Data deduplication technology is used to cut down on the amount of data needed to create backups. HP's D2D Backup Systems use target-based, hash-based inline deduplication that cuts data into small chunks and compares it on the fly.
Thanks to this deduplication, bandwidth savings of 95 percent are possible when transporting data over a WAN using low bandwidth replication. Low bandwidth replication can even be "throttled" to use a percentage of an existing WAN link so the performance of other applications doesn't suffer.
HP makes "scale-down" deduplication devices that are ideal for ROBO locations. Corporations can use them to create an end-to-end system that consolidates data from among remote and branch offices, regional data centers, and main data centers.
A key difference between HP and its competitors when it comes to D2D backup systems is price. HP often charges half what competitors charge for comparable systems. A low-end HP D2D backup system like the HP 2502i starts at around $5,000.

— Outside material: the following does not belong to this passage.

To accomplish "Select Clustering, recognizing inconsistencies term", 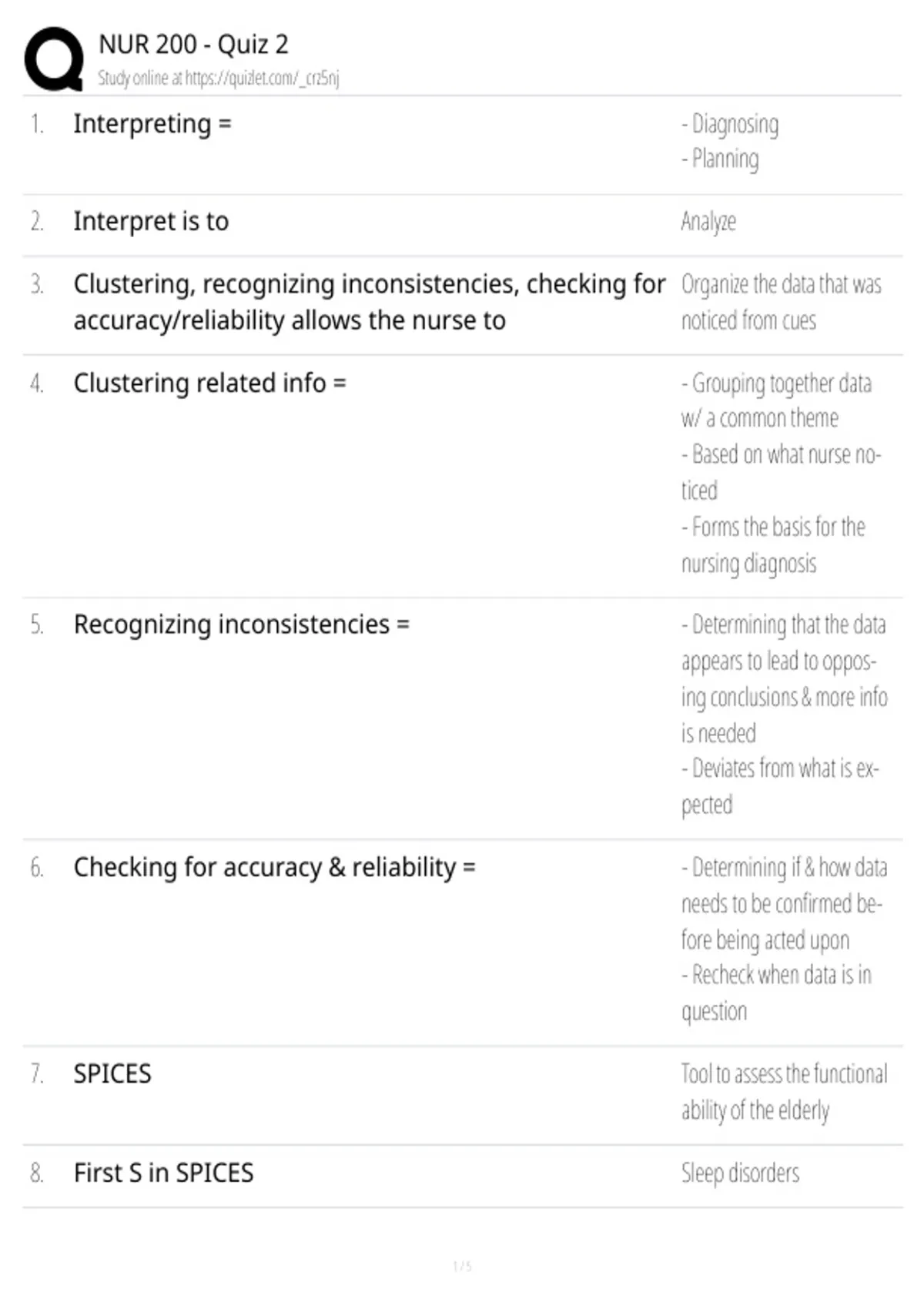I will (370, 302).
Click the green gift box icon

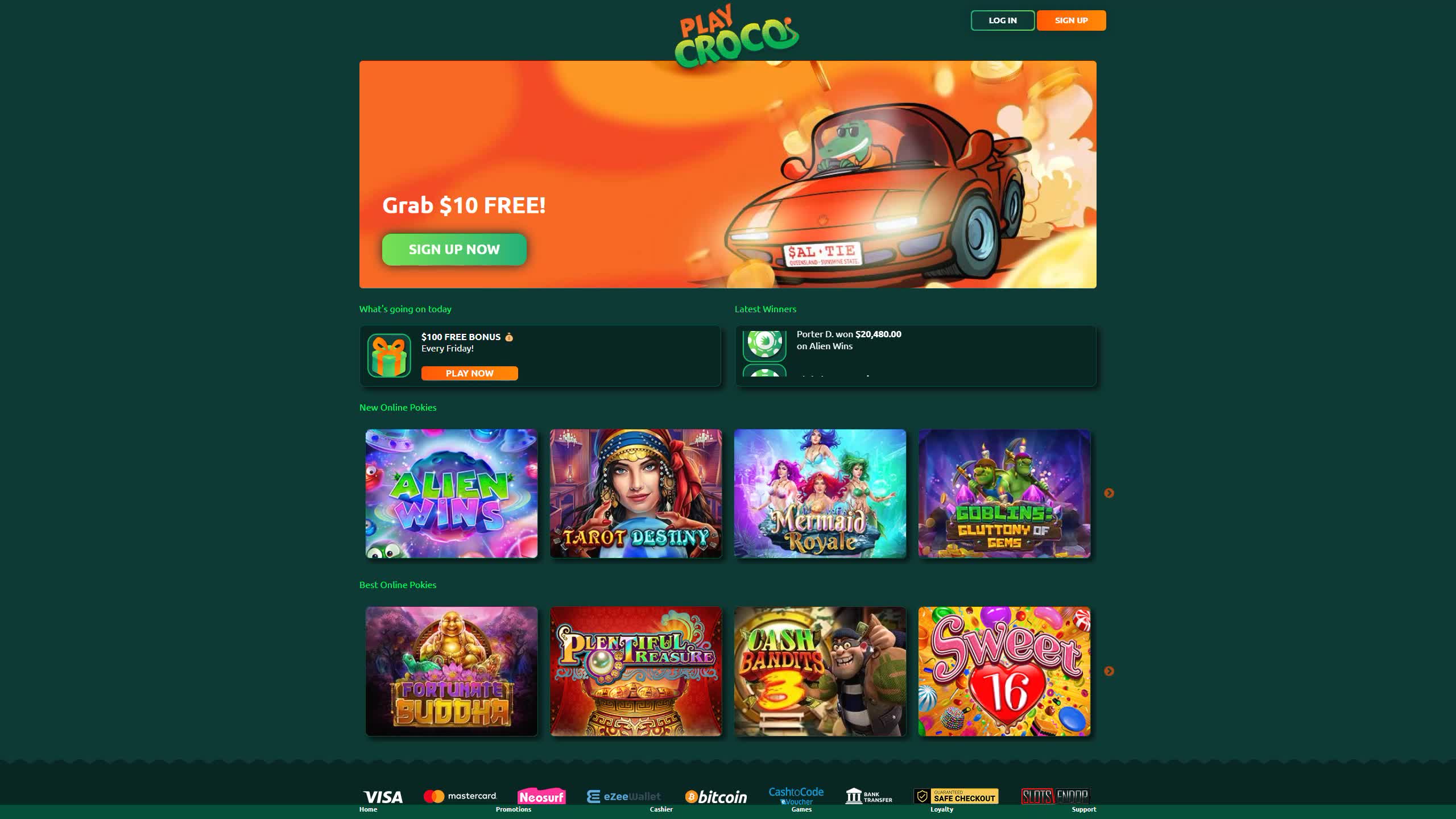[x=389, y=355]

HP makes it cost-effective to replicate dedupe backups between sites (many-to-one replication). If a corporation wants to replicate 20 sites to one it purchases a license for just the one site.
HP also builds its product using ProLiant server technology.
"We really designed these products to be very easy to use," said Mike Ewell. The setup is wizard-based and takes less than an hour to complete. There is no maintenance except the occasional, easy-to-handle firmware upgrade. All of the management is done using a web-based console that uses drop-down menus.
The removal of tape from the ROBO environment doesn't mean there's no place for tape in the larger data protection plan. "Tape is still an ideal long-term archival medium and still plays a role in regional and corporate data centers, but it's transitioning from daily backup to long-term storage", Ewell said.
By adding a tape layer at the corporate data center, corporations can use disk-to-disk-to-tape (D2D2T) as a long-term archival and disaster recovery plan.
"Backup to disk and dedupe are not disaster recovery," Ewell said.
That's not a problem for HP, which helps organizations solve both short-term and long-term data protection issues. And when it comes to long-term archiving on tape for disaster recovery, HP is a leader in tape drives as well.